Érika vestiu a camisa do Chicago Sky na temporada 2016, apresentando, em média, 5,8 pontos e 5,2 rebotes em 19,3 minutos por exibição. Pode parecer pouco para uma pivô que registrou 13,8 pontos e 9,9 rebotes entre 2013 e 2014, mas os aproveitamentos de 51,7% nos arremessos de quadra e 75% nos lances livres mostra uma jogadora ainda muito eficiente, justamente para uma das posições que o Stars mais necessitava.

Desde 2009, quando a belga Ann Wauters deixou o Stars, a posição de pivô é uma das maiores dores de cabeça dos torcedores da equipe texana. Por isso, parece adequada a contratação da brasileira, que apresentou médias de nove pontos e 6,4 rebotes em 31,3 minutos por exibição pela Seleção na Olimpíada do Rio de Janeiro e 10 pontos e 5,1 rebotes em 21,4 minutos por exibição pelo Perfumerias Avenida na última edição do Campeonato Espanhol.

Fora de quadra, a experiente pivô será presença importante em meio à reformulação da franquia. A mudança vai desde a diretoria, já que a nova gerente-geral do Stars é a ex-ala-pivô Ruth Riley, companheira de garrafão de Érika no Atlanta Dream entre 2014 e 2014. O comando do time também é novidade, já que Vickie Johnson, ex-ala-armadora do time texano, assume como treinadora.
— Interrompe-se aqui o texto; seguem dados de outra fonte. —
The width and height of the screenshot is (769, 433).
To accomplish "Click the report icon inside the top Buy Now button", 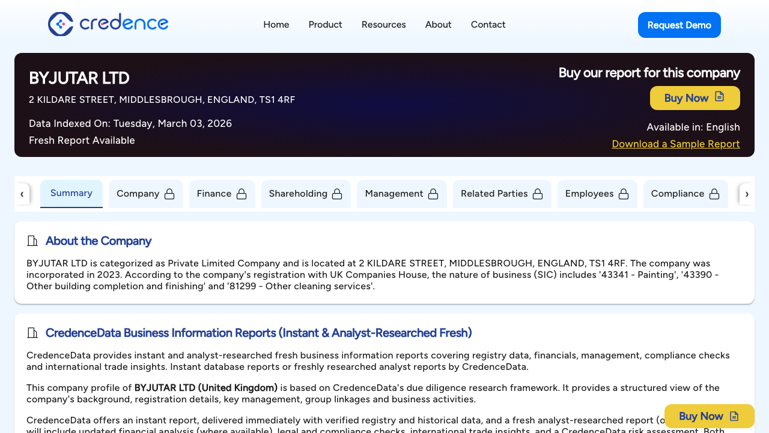I will (718, 97).
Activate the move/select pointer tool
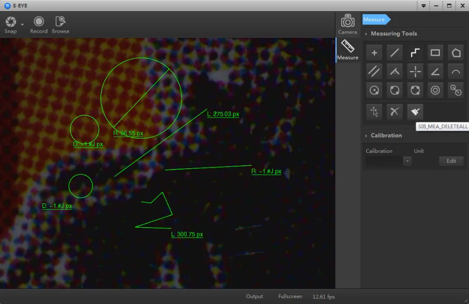The image size is (469, 304). (374, 111)
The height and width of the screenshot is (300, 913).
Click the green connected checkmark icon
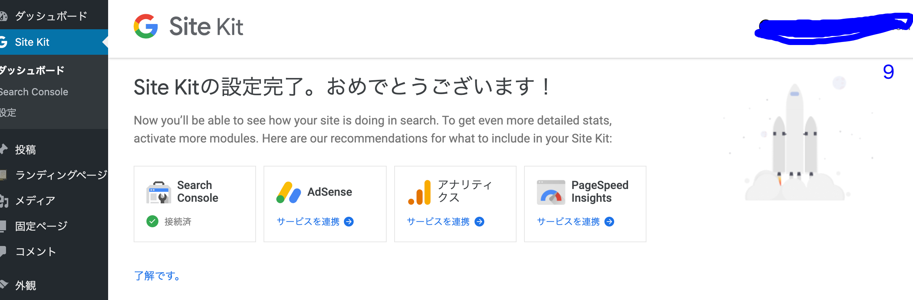(152, 222)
Além disso, a presença de Érika é importante para estabilizar um jovem elenco. A armadora Moriah Jefferson, segunda escolha do Draft do ano passado, começou muito bem na WNBA, com médias de 13,9 pontos e 4,2 rebotes em 30,4 minutos por exibição. Além disso, a franquia texana tem a primeira escolha do recrutamento de calouros de 2017, que vai acontecer em abril.
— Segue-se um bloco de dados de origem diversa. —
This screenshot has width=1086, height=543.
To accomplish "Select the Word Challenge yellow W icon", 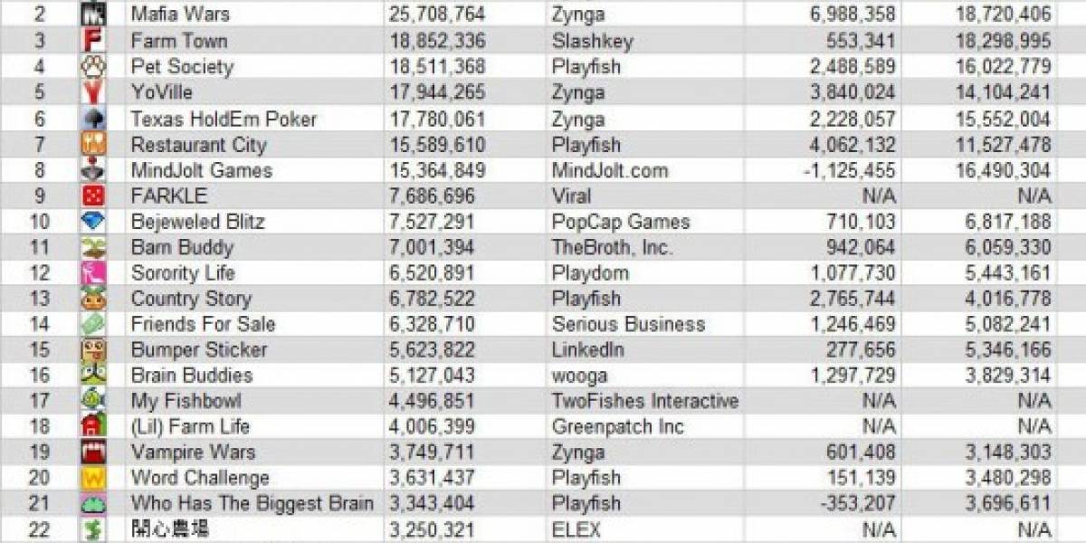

Desde 2003, o Stars é do mesmo dono do San Antonio Spurs, franquia considerada um exemplo de gestão nos Estados Unidos. Mas o time ainda não teve o mesmo sucesso, tendo como principal conquista o título de conferência de 2008. Colocar a equipe nos trilhos para a conquista da WNBA é o novo desafio da brasileira.